Barleywine is too big. OG above 40 plato, at 22 plato.

Brewer #46979

New Member
Trial Member
Joined
May 8, 2015
Messages
3
Reaction score
0
Points
0
I tried a partigyle and the first gyle was to be a Barleywine. Originally I aimed for a gravity in the 1.100 range, but to make a long story short, it condensed more than expected in a long boil. I had just bought a refractometer and used it after the boil to get a reading but there was nothing, all white. I just thought i was using it wrong and i was too preoccupied with the second gyle to worry about it. I wasnt exactly worried about it because i knew it had to be atleast close to as big as I wanted it to be. So after fermenting a couple days, I read up about my new refractometer and test its calibration with water and it was perfect. So I test my fermenting barleywine and it reads off the chart, a thin blue line. After another week It dropped another couple points and over the last couple weeks its been dropping but has really slowed down and now its at 22 plato. Ive been agitating the yeast, added super high gravity yeast a week ago and bought a oxygenating kit, but ive read mixed advice on aerating this late in the fermentation.

What I'm looking for is some advice on what more i can do, if anything. Should i dilute with sanitary water to lower the gravity and alcohol so the yeast can fully attenuate. Really i wanted to do that and oxygenate for a minute and add honey the get the yeast kick started.
What can i expect if i choose to leave the beer at 22 plato?
Any help is appreciated. Thanks.
 
Refractometers need quite a bit of calibration prior to deployment. There is a wort correction factor that needs to be figured out, and then applied - there is a calculator for this. Also, when alcohol is present, another equation needs to be applied to get the correct gravity reading.
Finding your wort correction factor
Blog post about refractometers
It's hard to say how much it's attenuated since you didn't have anything to go off of prior to fermentation but you almost definitely don't want a 22 plato beer. Diluting may be the best course of action.
 
This far into fermentation, all you'll get from additional oxygen is staling. The first refractometer reading you mentioned was "all white." That's reading off the scale. My refractometer is scaled for both beer and wine but initially, I get effectively no difference between its reading and my hydrometer. So I'm thinking your first reading was correct, especially since you mention that it calibrated perfectly. An OG above 40 would indicate a specific gravity of 1.120, waaaayyy big. I'm guessing it should ferment out into the high 20's, about 7 Plato. Your fermentation is stuck and you have effectively nothing but wort.

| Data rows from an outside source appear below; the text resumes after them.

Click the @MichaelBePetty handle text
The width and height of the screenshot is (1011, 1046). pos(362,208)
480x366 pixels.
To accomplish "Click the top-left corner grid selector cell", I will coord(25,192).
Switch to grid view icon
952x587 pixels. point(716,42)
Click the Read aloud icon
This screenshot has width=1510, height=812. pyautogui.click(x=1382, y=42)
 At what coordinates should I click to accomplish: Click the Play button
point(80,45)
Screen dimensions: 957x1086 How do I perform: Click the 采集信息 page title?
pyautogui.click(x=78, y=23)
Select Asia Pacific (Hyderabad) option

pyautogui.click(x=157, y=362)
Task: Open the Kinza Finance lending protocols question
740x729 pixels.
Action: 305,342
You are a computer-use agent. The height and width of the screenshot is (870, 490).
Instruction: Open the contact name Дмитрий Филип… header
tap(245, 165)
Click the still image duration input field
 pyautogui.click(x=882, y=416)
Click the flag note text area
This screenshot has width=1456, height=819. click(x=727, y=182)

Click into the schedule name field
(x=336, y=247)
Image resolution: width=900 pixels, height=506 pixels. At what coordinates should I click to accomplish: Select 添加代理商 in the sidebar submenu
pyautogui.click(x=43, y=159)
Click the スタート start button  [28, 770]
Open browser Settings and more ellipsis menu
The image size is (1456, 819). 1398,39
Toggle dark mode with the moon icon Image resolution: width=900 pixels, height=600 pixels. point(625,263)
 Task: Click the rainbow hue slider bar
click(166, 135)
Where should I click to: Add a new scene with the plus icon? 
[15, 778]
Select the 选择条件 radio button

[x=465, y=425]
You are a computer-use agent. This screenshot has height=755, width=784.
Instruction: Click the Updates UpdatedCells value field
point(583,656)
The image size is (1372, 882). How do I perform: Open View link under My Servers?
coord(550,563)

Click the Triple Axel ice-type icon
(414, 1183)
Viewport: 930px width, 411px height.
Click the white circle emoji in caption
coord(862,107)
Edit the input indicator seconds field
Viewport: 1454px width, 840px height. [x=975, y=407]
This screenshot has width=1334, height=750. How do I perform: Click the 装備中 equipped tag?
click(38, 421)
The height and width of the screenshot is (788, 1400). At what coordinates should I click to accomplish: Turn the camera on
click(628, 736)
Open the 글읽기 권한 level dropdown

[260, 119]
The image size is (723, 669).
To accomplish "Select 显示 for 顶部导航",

How much yeast did you pitch? You'd need a lot for this big of a beer. Did you oxygenate immediately after pitching, then supplement 12 hours later? What was your wort temperature at pitch? It's possible if it were too warm that you killed off a lot of your yeast. Were the yeast viable? There are any number of things that could cause the beer to stall immediately, almost all of them involve yeast health. I doubt this beer is salvageable, particularly with the late oxygenation you mention but to try, create a honking big starter and repitch while the starter is still fermenting (don't wait for it to floculate). And good luck with it.
 
I haven't oxygenated it besides the initial carboy shake and one other shake I did at high krausen. The kit I bought just came in.

It was only 3 gallons of wort. I pitch two activator packs of American II. And then when I realized the situation I pitched a vial of San Diego and a vial of Super High Gravity after shaking it again. I didn't use a yeast starter at any point. Oh and I racked it to secondary before adding the second two vials.

I know that the high gravity yeast works very slowly and like yall said I have no indication as to what the actually abv is or if the yeast has reached its tolerance.

Diluting is a must I think, but will the fermentation come unstuck once the environment is less hostile? Or should dilute and bottle now? I tasted it and the 120 ibus covers any sweetness I expected to be overbearing. Right now it it tastes like drinking a rodeo clown on jupiter. The gravity is crushing.

Live and learn lol.
 
Also how does Final Gravity affect carbonation?

Another idea I have is to oxygenate the dilution water before adding to prevent staling. Any comment on that.
As you can see I don't like to give up.